After World War II, the French tried to re-establish colonial control over Vietnam, the most strategic of the three states of formerly French-governed Indochina (Cambodia, Vietnam and Laos). Following the defeat of the French, Vietnam was partitioned by the Geneva Accord of 1954 into Communist North Vietnam and South Vietnam, which was non-Communist, but divided on religious and political lines. The United States supported a military government in the South and the decision of its leader, Ngo Dinh Diem, to prevent free elections which might result in the unification of the country under the control of the Communists. The Geneva Accord began to crumble as a result of attacks by guerilla forces supported by the Communist government of the North in an effort to take over South Vietnam.
American foreign policy after World War II had been based on the goal of containing Communism and the assumptions of the so-called "domino theory”—that if one country fell to Communism, the surrounding countries would fall, like dominoes. The Eisenhower administration was concerned that if Vietnam fell under Communist control, other Southeast Asian and Pacific nations, including even the Philippines, would fall one by one. In response to that threat, the Southeast Asia Treaty Organization (SEATO) was formed in 1955 to prevent Communist expansion, and President Eisenhower sent some 700 military personnel as well military and economic aid to the government of South Vietnam. The effort was foundering when John F. Kennedy became president.
Internal corruption, divisiveness, and mounting successes by the Vietcong guerrillas weakened the South Vietnamese government of Ngo Dinh Diem. Attempted coups and public protests over repression of Buddhists (Diem was Catholic), the major religious group in South Vietnam, threatened the stability of Diem’s regime. Kennedy accelerated the flow of American aid and gradually increased the American military advisers to more than 16,000. At the same time, he pressed the Diem government to clean house and institute long-overdue political and economic reforms.
The situation did not improve. In September of 1963, President Kennedy declared in an interview, “In the final analysis, it is their war.

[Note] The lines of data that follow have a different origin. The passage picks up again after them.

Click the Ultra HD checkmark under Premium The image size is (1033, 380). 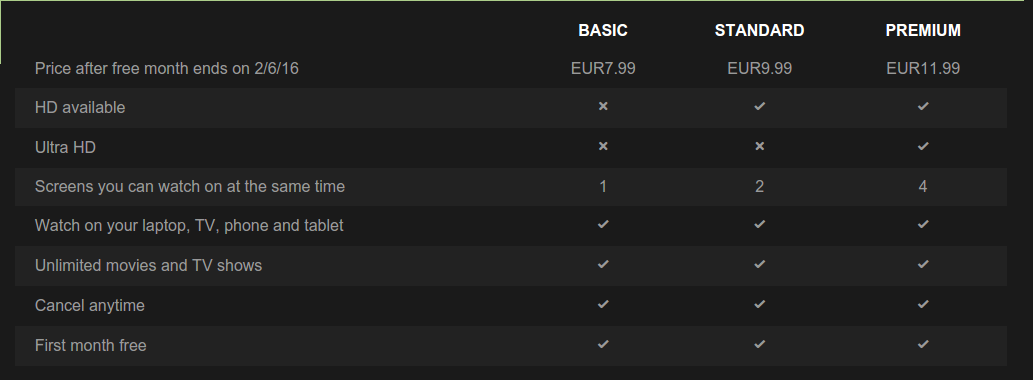923,146
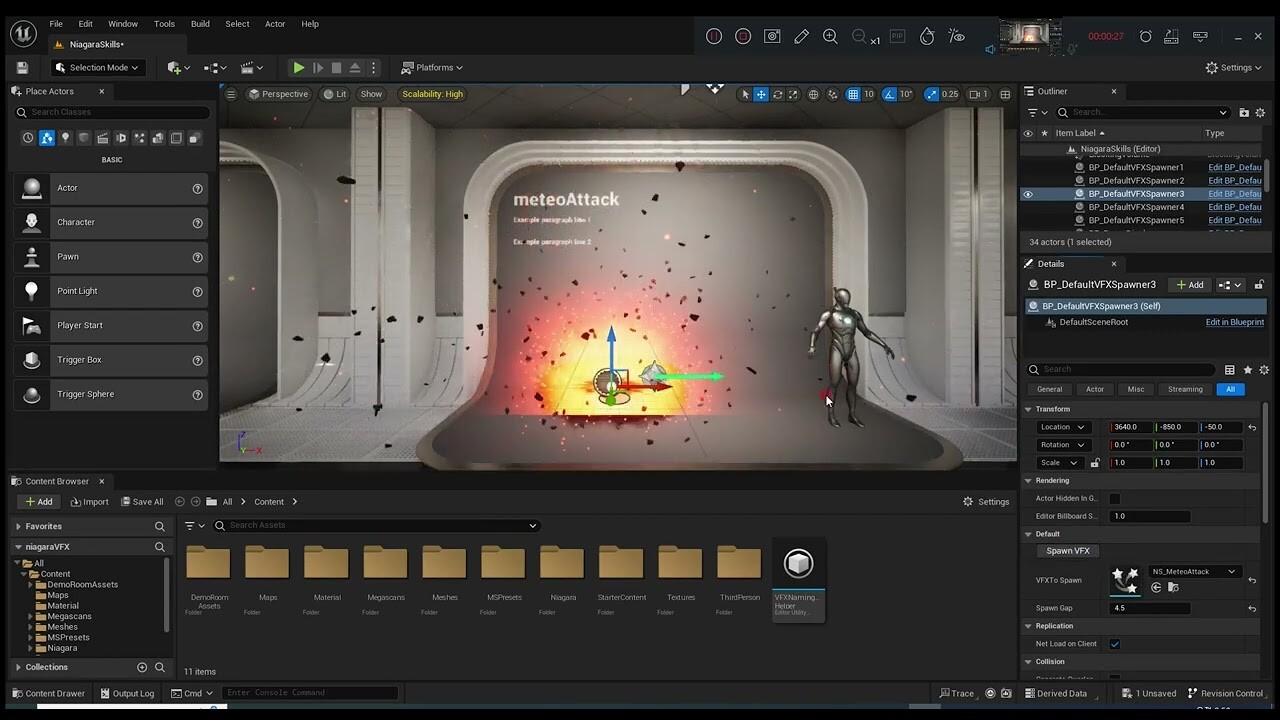Switch to the Misc details filter tab

coord(1136,389)
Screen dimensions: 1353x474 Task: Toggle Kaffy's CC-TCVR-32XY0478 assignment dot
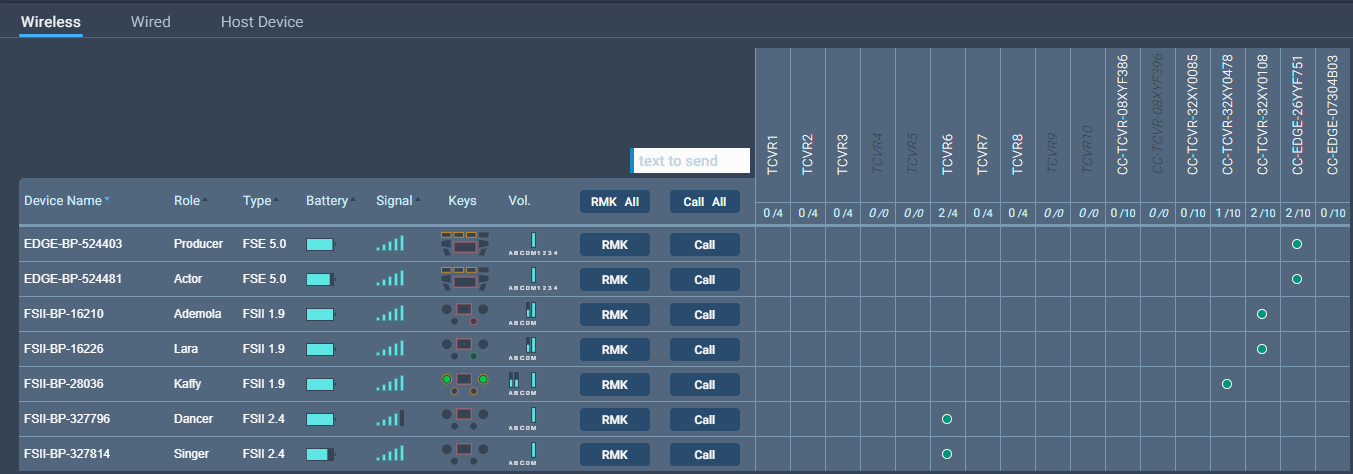tap(1227, 384)
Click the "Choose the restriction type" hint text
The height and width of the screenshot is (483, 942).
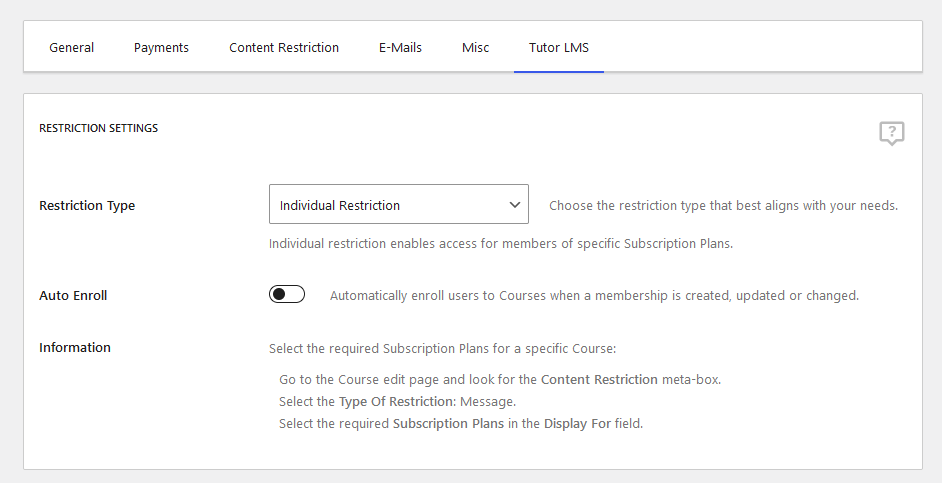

They are the ones who have to win it or lose it. We can help them, we can give them equipment, we can send our men out there as advisers, but they have to win it, the people of Vietnam, against the Communists... But I don't agree with those who say we should withdraw. That would be a great mistake.... [The United States] made this effort to defend Europe. Now Europe is quite secure. We also have to participate—we may not like it—in the defense of Asia.”
A few weeks later, on November 1, 1963, in a coup given tacit approval by the Kennedy administration, the South Vietnamese government was overthrown. President Diem, refusing an American offer of safety contingent upon his resignation, was assassinated. Please visit our webpage, Vietnam: Diem, the Buddhist Crisis, and a Proposed Coup to learn more about the events leading up to the 1963 coup.
In the final weeks of his life, Kennedy wrestled with the need to decide the future of the United States’ commitment in Vietnam. Whether or not Kennedy would have increased military involvement in Vietnam or negotiated a withdrawal of military personnel still remains hotly debated among historians and officials who served in the administrations of President Kennedy and President Lyndon B. Johnson.
United States military aid to Vietnam increased during 1964. By 1965, President Johnson authorized combat troops to take part in offensive military action and began the systematic bombing of North Vietnam. By 1968, U.S. forces surpassed 500,000, and by the 1968 presidential election, Americans had become deeply divided by the deteriorating military and political situation in Vietnam.
In May 1968, President Johnson announced that formal peace talks would soon begin in Paris. These peace talks stalled during the last eight months of Johnson’s presidency, and the deadlock continued during the first 3-1/2 years of Richard Nixon’s presidency. Finally, in January 1973 an agreement was reached, and President Nixon ordered an end to all U.S. offensive actions against North Vietnam.
In January, 1975, North Vietnam began massive invasions of South Vietnam. A few months later, the North Vietnamese captured Saigon, the capital of South Vietnam, and the last Americans were evacuated from the U.S. embassy. The American war in Vietnam was over. More than 3 million Vietnamese and 58,000 Americans had lost their lives.